IEEE J Biomed Health Inform. 2022 Dec 19:PP. doi: 10.1109/JBHI.2022.3230061. Online ahead of print.

Abstract

The follow-up of the development of the premature baby is a major component of its clinical care since it has been shown that it can reveal a pathology. However, no method allowing an automated and continuous monitoring of this development has been proposed. Within the framework of the Digi-NewB European project, our team wishes to offer new clinical indices qualifying the maturation of newborns. In this study, we propose a new method to characterize motor activity from video recordings. For this purpose, we have chosen to characterize the motion temporal organization by drawing inspiration from sleep organization. Thus, we propose a fully automatic process allowing to extract motion features and to combine them to estimate a functional age. By investigating two datasets, one of 28.5 hours (manually annotated) from 33 newborns and one of 4,920 hours from 46 newborns, we show that the proposed approach is relevant for monitoring in clinical routine and that the extracted features reflect the maturation of preterm newborns.
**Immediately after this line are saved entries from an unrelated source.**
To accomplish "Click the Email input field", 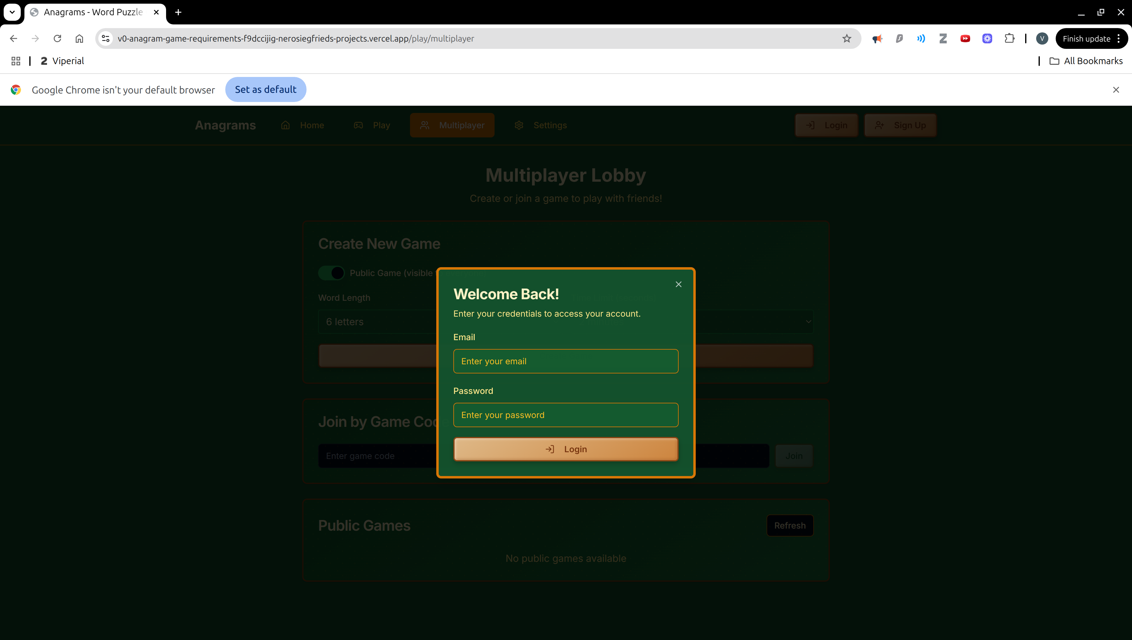I will [x=566, y=361].
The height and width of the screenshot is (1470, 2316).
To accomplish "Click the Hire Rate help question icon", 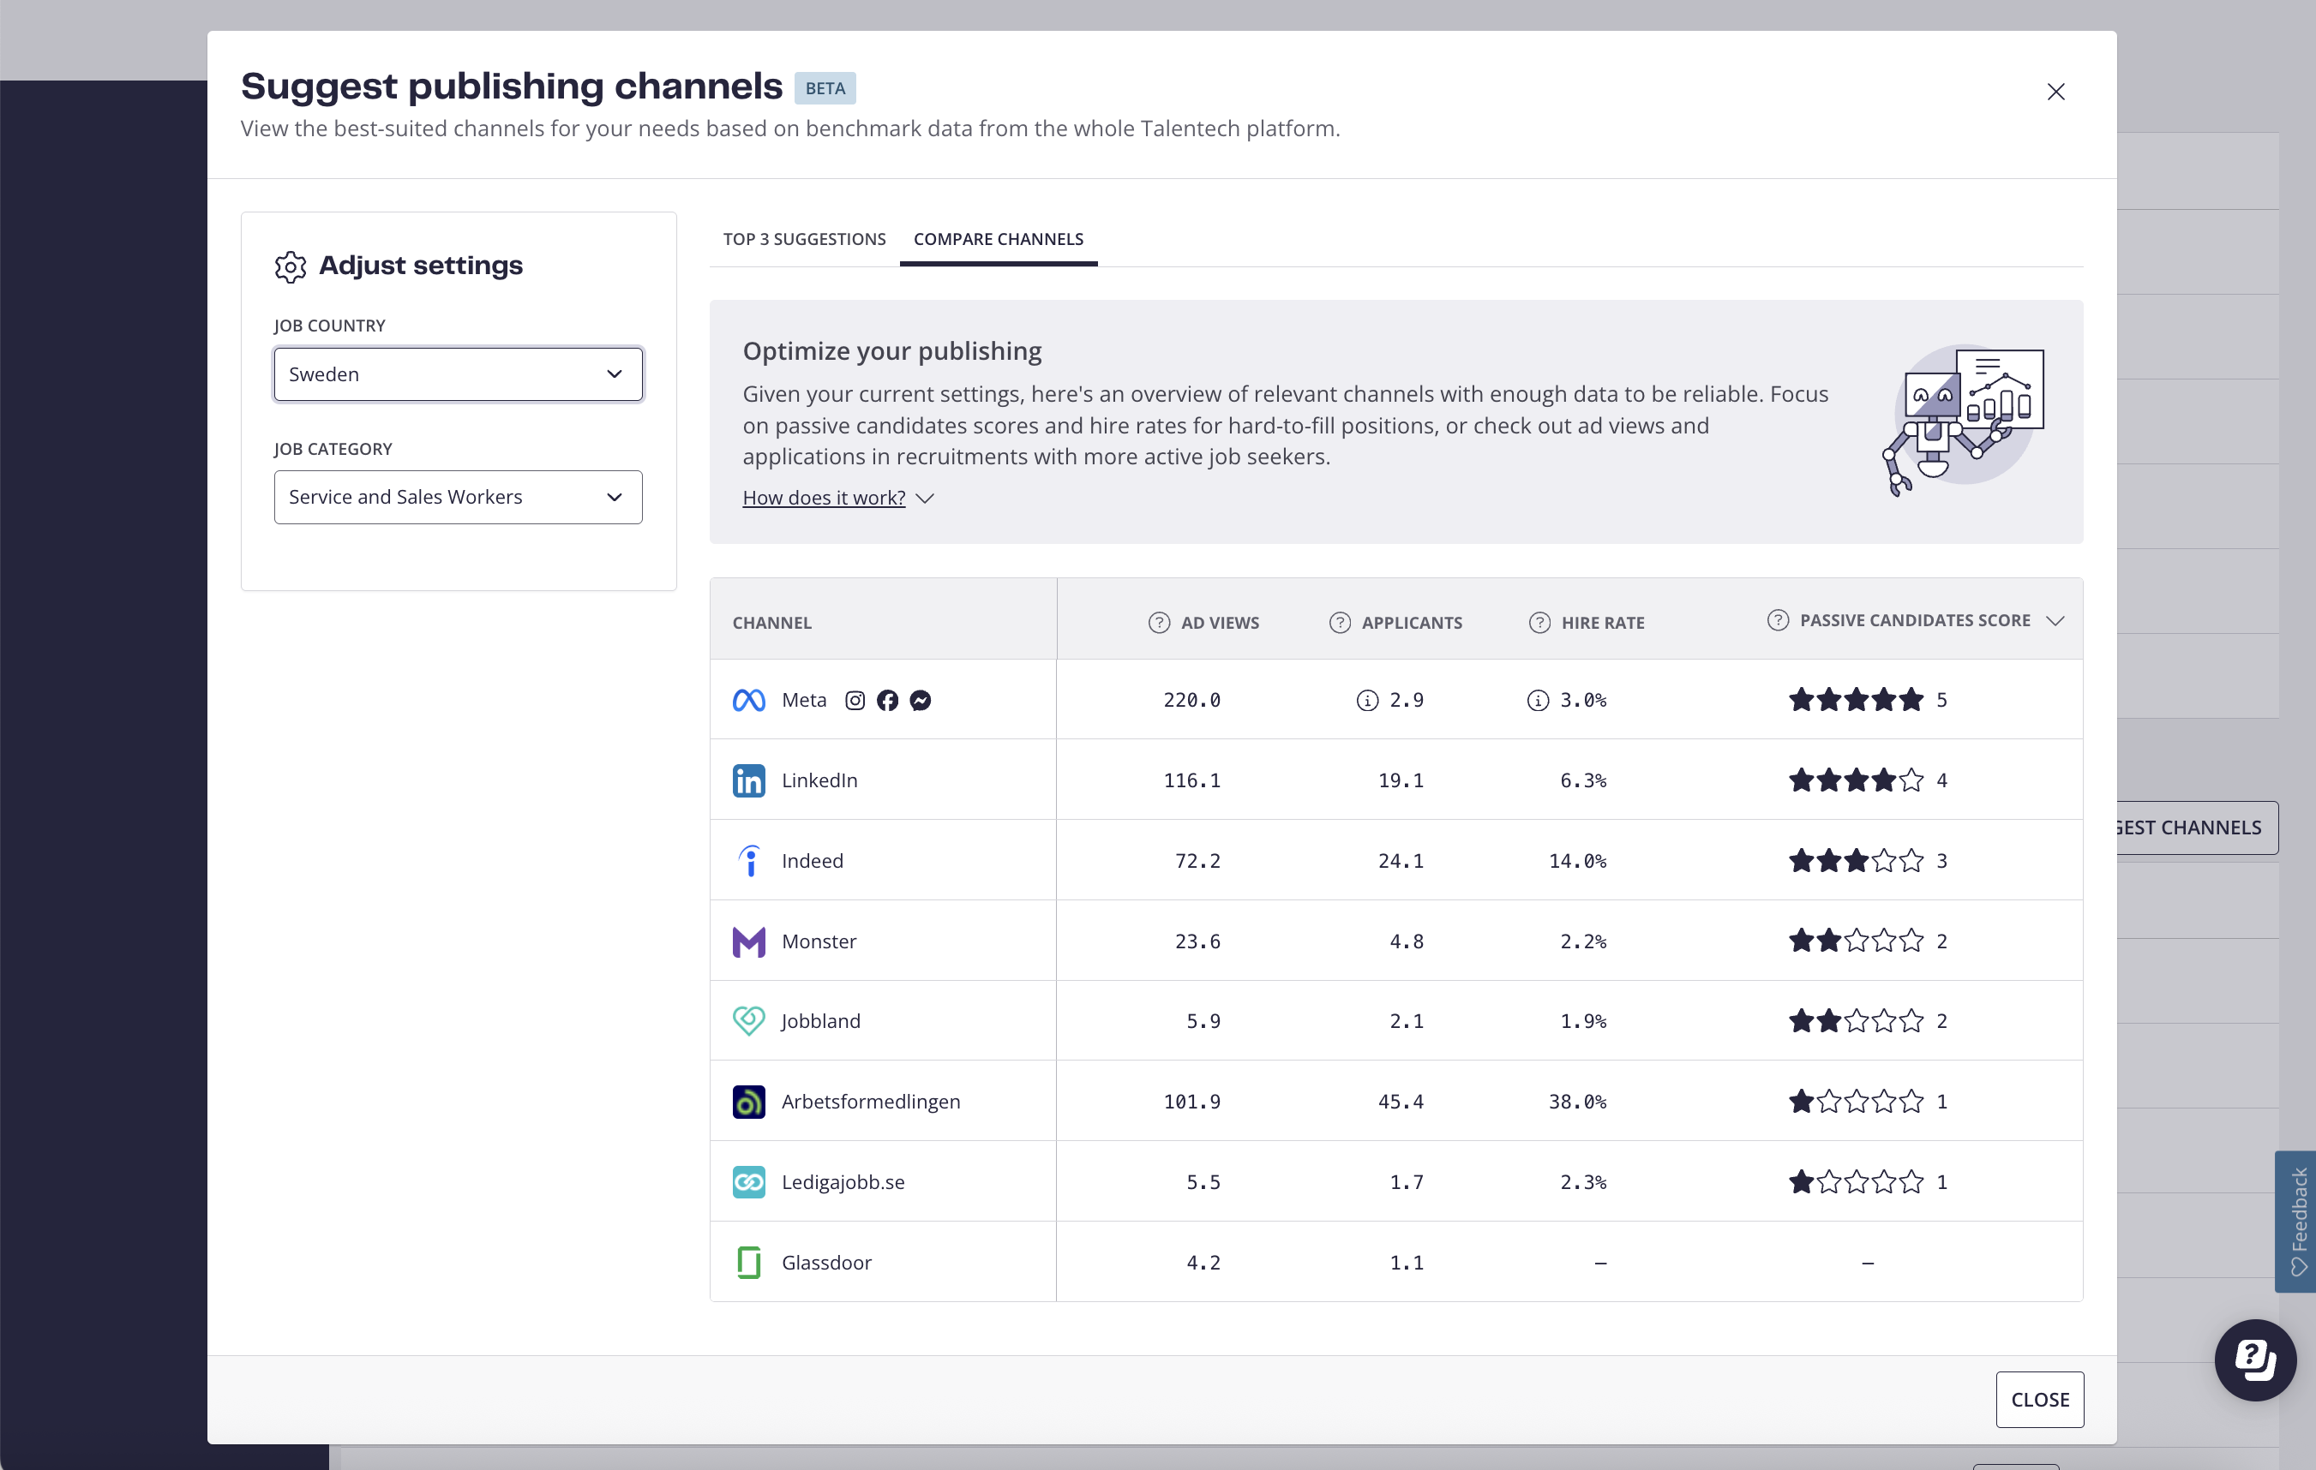I will click(1539, 622).
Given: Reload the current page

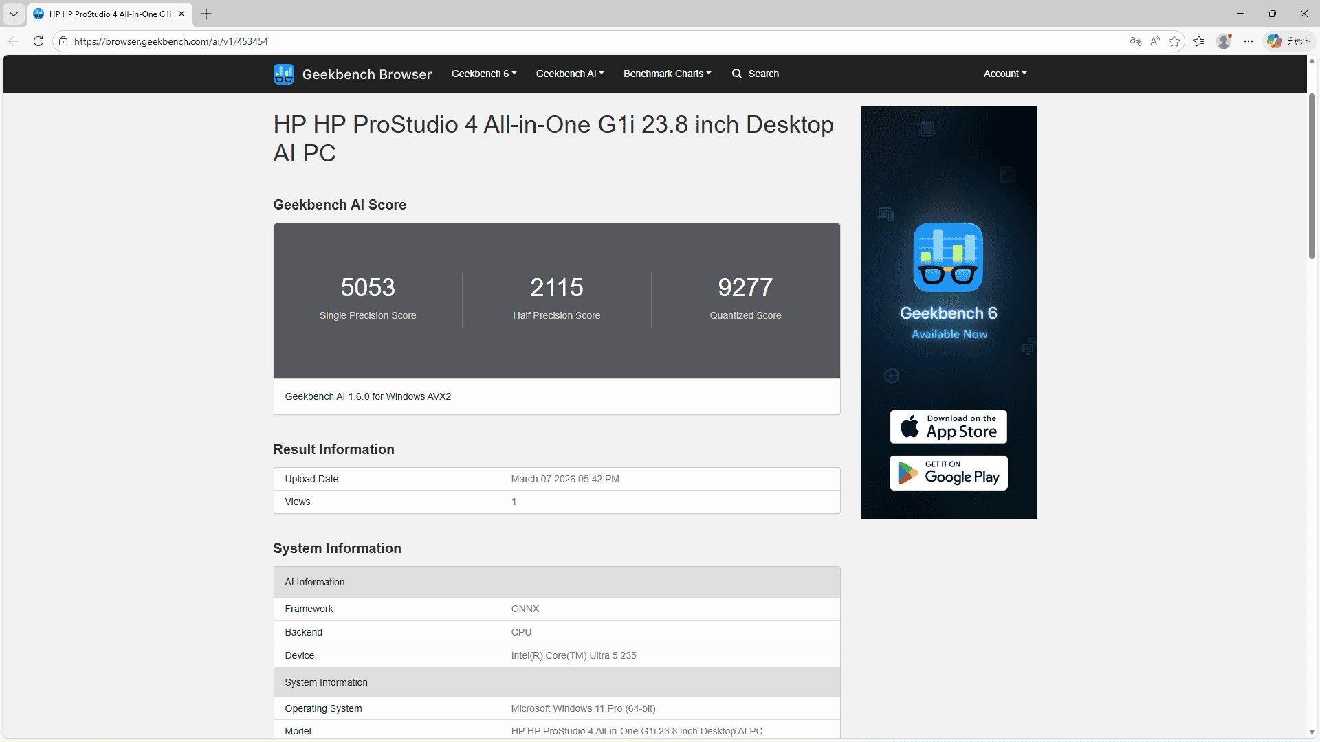Looking at the screenshot, I should click(39, 41).
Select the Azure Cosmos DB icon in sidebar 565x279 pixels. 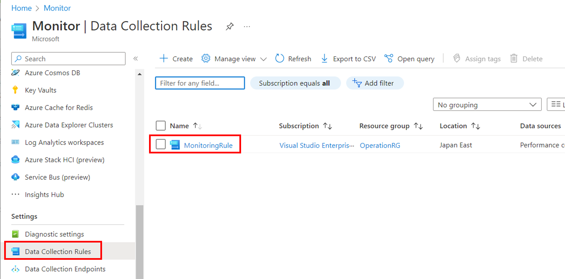(16, 73)
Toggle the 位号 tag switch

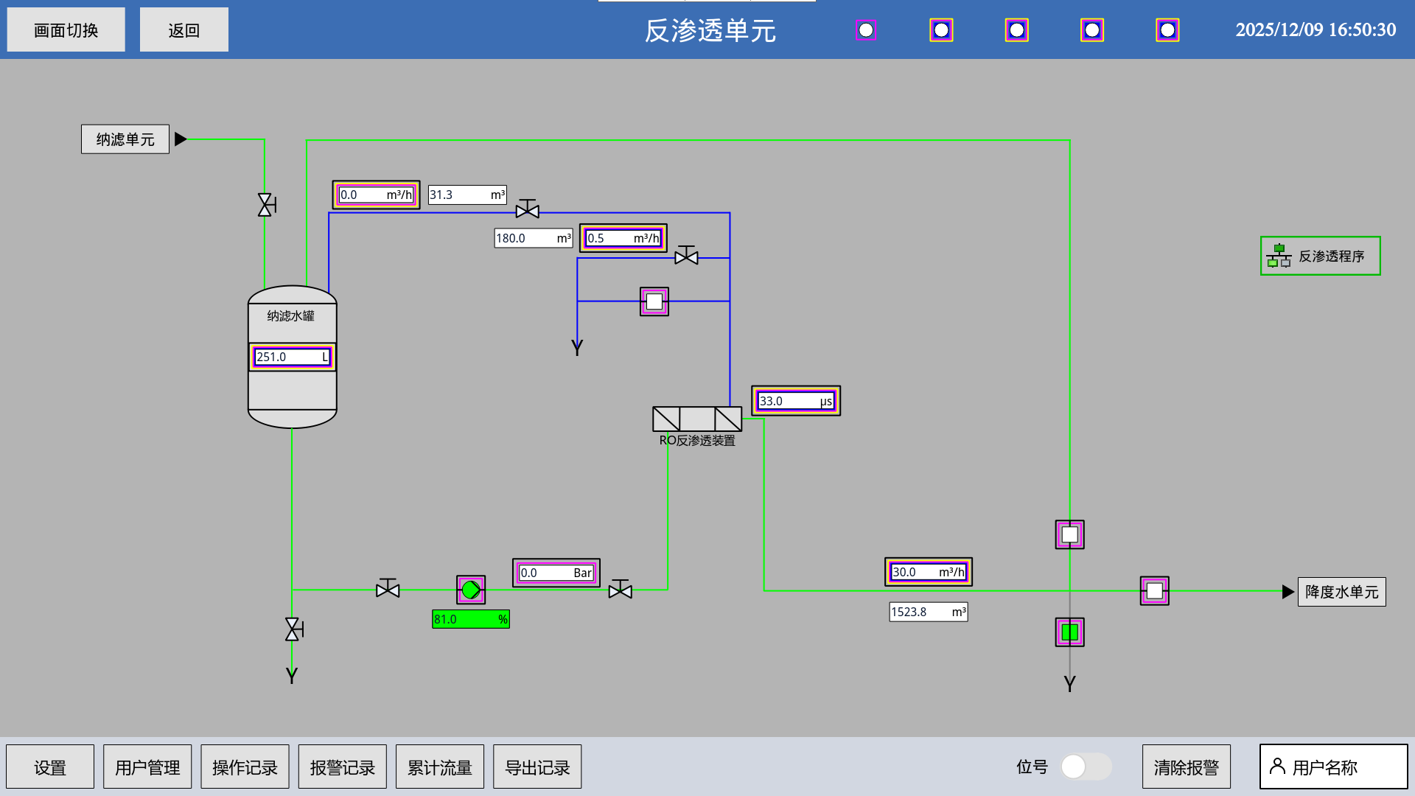(1086, 767)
Indeed, a compact and interpretable model using gestational age and three motion features (mean duration of intervals with motion, total percentage of time spent in motion and number of intervals without motion) was designed to predict post-menstrual age of newborns and showed an admissible mean absolute error of 1.3 weeks. While the temporal organization of motion was not studied clinically due to a lack of technological means, these results open the door to new developments, new investigations and new knowledge on the evolution of motion in newborns.